Le président de Défi estime qu’en raison de la croissance du « care » dans les années à venir et, en tenant compte du fait que le personnel de ce secteur ne va pouvoir être remplacé par l’IA, ces métiers peuvent être attractifs si les dirigeants les revalorisent. «Où trouver l’argent pour mener ces politiques ? Les Régions sont désargentées. Le Fédéral l’est aussi. Il faudra donc faire des choix politiques. Il faudra trouver de l’argent ailleurs, dans des secteurs où il est possible de faire des économies, mais je crois surtout qu’il faut relancer l’économie de notre pays, augmenter le taux d’emploi, afin que nos recettes soient suffisamment fortes pour mieux financer, par ruissellement, les soins de santé. Cela ne suffira sans doute pas.»

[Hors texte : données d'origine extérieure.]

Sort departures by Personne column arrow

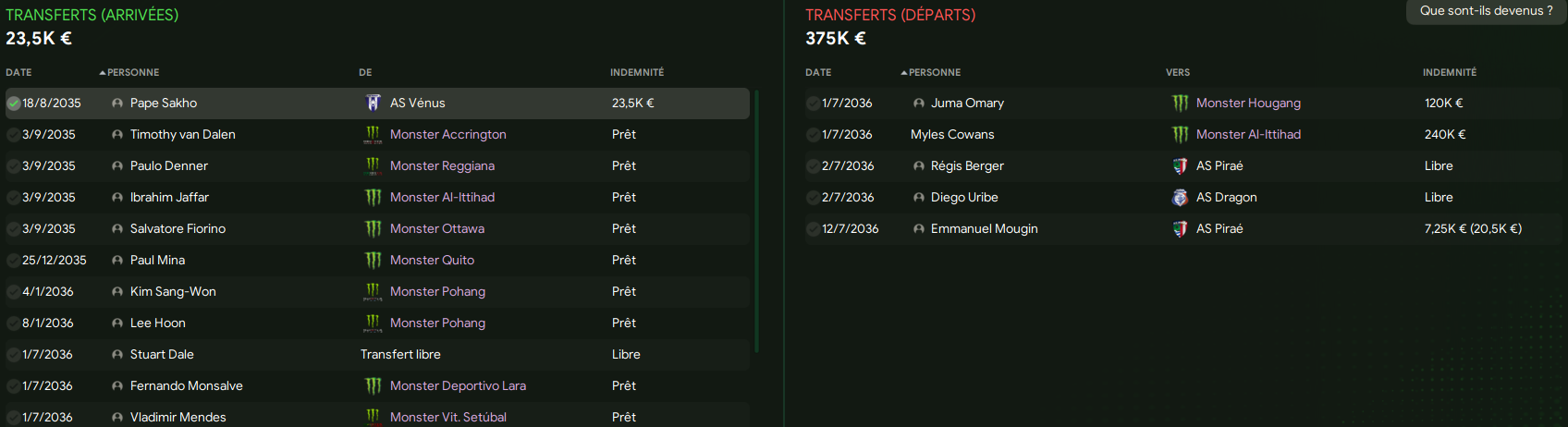[904, 72]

Faire confiance aux acteurs
« Le temps du monde politique est différent de celui de la réalité. Lorsqu’il y a une crise, il faut y répondre rapidement. Or, on le fait toujours trop tard. Les investissements, eux, sont programmés sur 5 ans », analyse Laurent Heyvaert, député de la Wallonie et de la FWB (Ecolo). « Pour faire coïncider ces deux timings, il faut faire confiance aux acteurs : les structures, les travailleurs et les fédérations. L’administration doit être garante de ce temps. Lorsqu’on investit et puis qu’on désinvestit l’année d’après, les institutions doivent récupérer ce temps perdu. Je préfère que les autorités investissent de façon continuelle. »

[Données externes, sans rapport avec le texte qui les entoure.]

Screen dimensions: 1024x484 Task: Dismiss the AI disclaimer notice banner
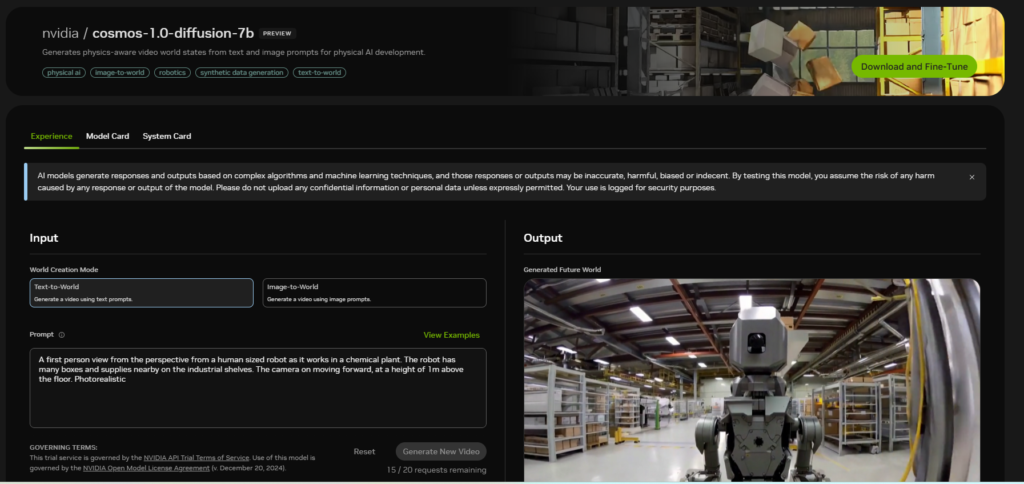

Financer les mesures imposées
« J’espère que les représentants des partis se rendent compte que chaque gouvernement, fédéral, régional ou européen, impose des nouvelles normes. Chaque nouvelle exigence représente un coût supplémentaire pour le terrain. Or, le budget pour faire face à ces nouvelles exigences est souvent oublié. La moindre des choses en tant que responsable politique est, lorsqu’on impose des mesures à un secteur, de le financer », a conseillé Philippe Devos, directeur général d’Unessa, aux politiciens réunis lors du débat. « Force est de constater que depuis des années, ce n’est pas le cas. Par exemple, au niveau du financement de la cybersécurité, on ne peut pas dire que le gouvernement fédéral assume ses choix. Il faut voir au-delà d’une législature et prendre des engagements à 20, 30 ans, par exemple, pour la reconstruction des infrastructures. Ce n’est pas le cas actuellement. Cette attitude nous inquiète.